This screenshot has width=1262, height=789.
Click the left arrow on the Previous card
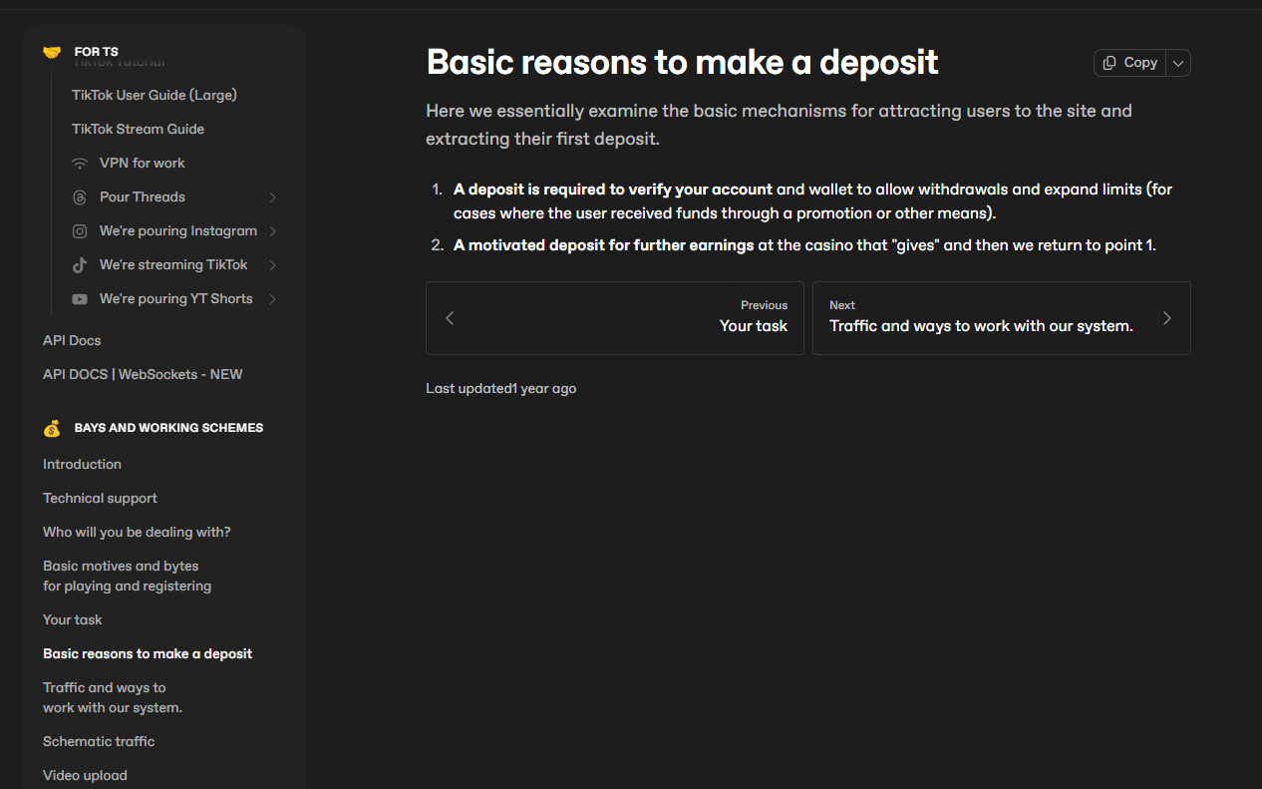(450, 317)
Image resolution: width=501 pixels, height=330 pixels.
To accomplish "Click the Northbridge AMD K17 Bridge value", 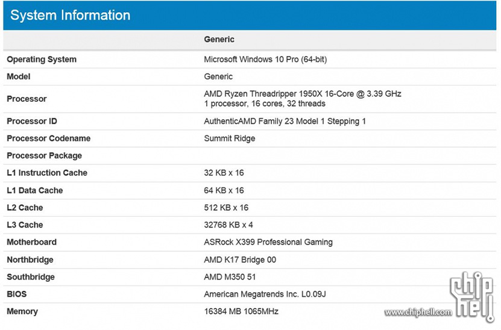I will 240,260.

-.-.-

• [Work required]
Scan the records above. Return every line with "width" in it.

• [Solution to the exercise]
This screenshot has width=1262, height=789.
Image resolution: width=501 pixels, height=330 pixels.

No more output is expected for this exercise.